Data to process:
_____

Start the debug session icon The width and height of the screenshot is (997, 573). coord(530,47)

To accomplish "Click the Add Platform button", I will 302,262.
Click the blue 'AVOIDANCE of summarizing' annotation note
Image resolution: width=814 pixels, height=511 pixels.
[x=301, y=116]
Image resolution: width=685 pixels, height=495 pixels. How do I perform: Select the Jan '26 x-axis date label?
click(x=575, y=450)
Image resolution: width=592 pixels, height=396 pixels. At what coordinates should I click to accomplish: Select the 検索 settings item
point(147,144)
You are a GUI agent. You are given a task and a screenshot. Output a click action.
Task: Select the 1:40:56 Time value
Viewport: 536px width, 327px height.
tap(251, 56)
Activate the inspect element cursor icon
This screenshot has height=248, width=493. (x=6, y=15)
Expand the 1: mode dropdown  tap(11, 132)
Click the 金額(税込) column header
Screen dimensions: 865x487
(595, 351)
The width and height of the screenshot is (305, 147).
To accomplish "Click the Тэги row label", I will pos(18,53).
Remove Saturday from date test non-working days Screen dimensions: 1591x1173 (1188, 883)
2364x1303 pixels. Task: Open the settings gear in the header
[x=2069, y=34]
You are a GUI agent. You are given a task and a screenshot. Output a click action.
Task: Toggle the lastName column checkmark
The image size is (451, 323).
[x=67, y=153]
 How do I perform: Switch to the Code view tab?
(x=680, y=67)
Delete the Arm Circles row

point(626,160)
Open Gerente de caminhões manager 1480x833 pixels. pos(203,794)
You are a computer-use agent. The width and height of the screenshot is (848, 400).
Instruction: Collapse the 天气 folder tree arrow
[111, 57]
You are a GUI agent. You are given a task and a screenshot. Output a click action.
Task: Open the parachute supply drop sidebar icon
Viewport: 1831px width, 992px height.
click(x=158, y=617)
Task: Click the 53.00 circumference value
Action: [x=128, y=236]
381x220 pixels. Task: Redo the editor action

_____

Work required:
Render the records as a JSON array of strings, one string per line, leaving out the blank lines.

Reply:
[
  "Start the debug session icon The width and height of the screenshot is (997, 573). coord(530,47)",
  "To accomplish \"Click the Add Platform button\", I will 302,262.",
  "Click the blue 'AVOIDANCE of summarizing' annotation note",
  "Image resolution: width=814 pixels, height=511 pixels.",
  "[x=301, y=116]",
  "Image resolution: width=685 pixels, height=495 pixels. How do I perform: Select the Jan '26 x-axis date label?",
  "click(x=575, y=450)",
  "Image resolution: width=592 pixels, height=396 pixels. At what coordinates should I click to accomplish: Select the 検索 settings item",
  "point(147,144)",
  "You are a GUI agent. You are given a task and a screenshot. Output a click action.",
  "Task: Select the 1:40:56 Time value",
  "Viewport: 536px width, 327px height.",
  "tap(251, 56)",
  "Activate the inspect element cursor icon",
  "This screenshot has height=248, width=493. (x=6, y=15)",
  "Expand the 1: mode dropdown  tap(11, 132)",
  "Click the 金額(税込) column header",
  "Screen dimensions: 865x487",
  "(595, 351)",
  "The width and height of the screenshot is (305, 147).",
  "To accomplish \"Click the Тэги row label\", I will pos(18,53).",
  "Remove Saturday from date test non-working days Screen dimensions: 1591x1173 (1188, 883)",
  "2364x1303 pixels. Task: Open the settings gear in the header",
  "[x=2069, y=34]",
  "You are a GUI agent. You are given a task and a screenshot. Output a click action.",
  "Task: Toggle the lastName column checkmark",
  "The image size is (451, 323).",
  "[x=67, y=153]",
  " How do I perform: Switch to the Code view tab?",
  "(x=680, y=67)",
  "Delete the Arm Circles row",
  "point(626,160)",
  "Open Gerente de caminhões manager 1480x833 pixels. pos(203,794)",
  "You are a computer-use agent. The width and height of the screenshot is (848, 400).",
  "Instruction: Collapse the 天气 folder tree arrow",
  "[111, 57]",
  "You are a GUI agent. You are given a task and a screenshot. Output a click action.",
  "Task: Open the parachute supply drop sidebar icon",
  "Viewport: 1831px width, 992px height.",
  "click(x=158, y=617)",
  "Task: Click the 53.00 circumference value",
  "Action: [x=128, y=236]",
  "381x220 pixels. Task: Redo the editor action"
]